My mum's friend put in a disproportionate amount of effort to help me get my first real job in Toronto, I remember being reluctant to take the job she had arranged for me, and I remember her words urging me to take it anyways, claiming, "You'll thank me at the end of the year". I never did have the chance to thank her in life, but whenever I have an opportunity, I make sure to let her know, that she was right.
So many other memories, an English teacher who influenced my passion for literature. An uncle who gambled heavily in front of me, and my grandmother's constant favoritism over the other cousins. So many memories rush through my mind as I stroll through the graves of those I once knew.
I always leave the graveyard feeling more full than when I entered, and while there will always be a feeling of melancholy, remembrance and loss, the feelings, moments and emotions shared remind me of the best parts of the human experience. What we keep within ourselves after someone is gone, are those not the greatest aspects of our connections?
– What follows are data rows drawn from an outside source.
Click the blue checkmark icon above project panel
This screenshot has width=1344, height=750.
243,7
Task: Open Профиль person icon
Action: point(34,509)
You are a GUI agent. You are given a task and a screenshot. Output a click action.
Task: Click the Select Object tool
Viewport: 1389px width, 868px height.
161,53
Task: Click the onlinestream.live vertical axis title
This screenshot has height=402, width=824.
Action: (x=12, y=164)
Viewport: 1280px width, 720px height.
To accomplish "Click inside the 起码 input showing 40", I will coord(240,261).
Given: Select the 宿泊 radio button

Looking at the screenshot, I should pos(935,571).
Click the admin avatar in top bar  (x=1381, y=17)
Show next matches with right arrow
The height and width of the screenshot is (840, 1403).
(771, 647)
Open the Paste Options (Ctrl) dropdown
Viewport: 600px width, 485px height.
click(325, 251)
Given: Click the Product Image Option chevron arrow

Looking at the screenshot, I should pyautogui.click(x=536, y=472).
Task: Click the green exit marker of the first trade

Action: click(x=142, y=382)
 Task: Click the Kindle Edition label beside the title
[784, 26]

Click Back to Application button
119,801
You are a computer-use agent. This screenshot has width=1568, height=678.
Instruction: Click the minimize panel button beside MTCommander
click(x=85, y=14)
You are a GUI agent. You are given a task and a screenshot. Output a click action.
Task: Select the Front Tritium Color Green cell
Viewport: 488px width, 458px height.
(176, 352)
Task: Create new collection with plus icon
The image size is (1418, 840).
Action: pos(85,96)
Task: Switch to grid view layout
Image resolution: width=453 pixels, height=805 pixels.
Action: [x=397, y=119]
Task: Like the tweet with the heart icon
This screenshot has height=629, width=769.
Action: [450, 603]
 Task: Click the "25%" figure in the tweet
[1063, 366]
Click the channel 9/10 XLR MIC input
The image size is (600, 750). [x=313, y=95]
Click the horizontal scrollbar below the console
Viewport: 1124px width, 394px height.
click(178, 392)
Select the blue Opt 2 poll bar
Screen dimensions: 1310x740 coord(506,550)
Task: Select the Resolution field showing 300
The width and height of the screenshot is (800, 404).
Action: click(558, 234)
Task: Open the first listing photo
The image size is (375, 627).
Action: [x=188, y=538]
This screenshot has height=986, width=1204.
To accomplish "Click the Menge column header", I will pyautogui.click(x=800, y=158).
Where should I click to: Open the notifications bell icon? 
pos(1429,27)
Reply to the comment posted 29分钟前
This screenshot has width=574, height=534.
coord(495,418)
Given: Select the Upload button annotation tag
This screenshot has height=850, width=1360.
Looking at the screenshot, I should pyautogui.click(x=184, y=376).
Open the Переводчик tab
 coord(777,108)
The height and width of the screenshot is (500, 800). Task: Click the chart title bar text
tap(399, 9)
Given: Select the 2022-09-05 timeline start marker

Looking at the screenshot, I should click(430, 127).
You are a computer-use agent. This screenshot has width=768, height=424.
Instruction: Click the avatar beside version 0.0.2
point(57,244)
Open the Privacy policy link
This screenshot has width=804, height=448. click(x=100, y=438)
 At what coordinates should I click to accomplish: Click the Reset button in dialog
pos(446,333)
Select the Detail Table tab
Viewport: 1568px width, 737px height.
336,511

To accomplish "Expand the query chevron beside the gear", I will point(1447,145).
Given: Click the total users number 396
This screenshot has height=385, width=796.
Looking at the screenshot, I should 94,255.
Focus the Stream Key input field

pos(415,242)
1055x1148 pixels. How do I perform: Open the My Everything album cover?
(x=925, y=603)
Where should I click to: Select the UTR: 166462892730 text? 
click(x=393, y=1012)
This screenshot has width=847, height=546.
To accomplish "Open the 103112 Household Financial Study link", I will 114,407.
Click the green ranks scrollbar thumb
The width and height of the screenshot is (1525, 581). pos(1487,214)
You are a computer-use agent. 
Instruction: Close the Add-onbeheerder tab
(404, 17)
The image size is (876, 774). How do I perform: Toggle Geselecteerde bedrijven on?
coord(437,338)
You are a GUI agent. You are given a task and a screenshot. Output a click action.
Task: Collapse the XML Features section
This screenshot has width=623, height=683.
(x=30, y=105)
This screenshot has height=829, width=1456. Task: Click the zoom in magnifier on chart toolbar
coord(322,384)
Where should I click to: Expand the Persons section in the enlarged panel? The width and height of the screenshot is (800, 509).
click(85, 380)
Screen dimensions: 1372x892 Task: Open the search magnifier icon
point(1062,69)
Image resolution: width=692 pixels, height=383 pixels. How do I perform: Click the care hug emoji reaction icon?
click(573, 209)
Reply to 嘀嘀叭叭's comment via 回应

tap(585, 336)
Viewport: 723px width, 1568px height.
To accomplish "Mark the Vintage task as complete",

In where we connect with others, can we not see what we ourselves hold dearest?
I know they are gone, and there is a pain that can not be understated when it comes to loss, but there is a calm in speaking to them once again. For a moment, it feels like they are right there with you, and for a moment, it almost feels like they never left, for when they did, you realize clearly that as they left, they left something within you. Something you will perhaps pass on to another, ensuring that even while their memory may fade, their impact never will.
I hope I forever at Eid pass out an envelope with cash in it, just to slip another note into the child's hand without their parents in eyeshot. I hope I forever can provide the same kindness that was provided to me when I was struggling to find a job, putting in as much effort and care as the support I received. I hope I am forever the kind of friend and mentor that would be understanding of the struggles that those nearest me face, I hope I can guide them with the attention and thoughtfulness with which I was guided.
The graveyard is a quiet place, and while you may be talking, it is you alone, with your thoughts and memories, isolated with those you loved, and what they left within you. Spending time focused on what I loved about others, and in turn, what I love within myself, leaves me in serenity, for when silence and connection become one and the same, what could be more peaceful?



May your loved souls be happy with Allah. May your heart finds eternal solace. Ameen.
This is so moving and beautifully articulated. Hoping you forever find your peace, even in the face of loss.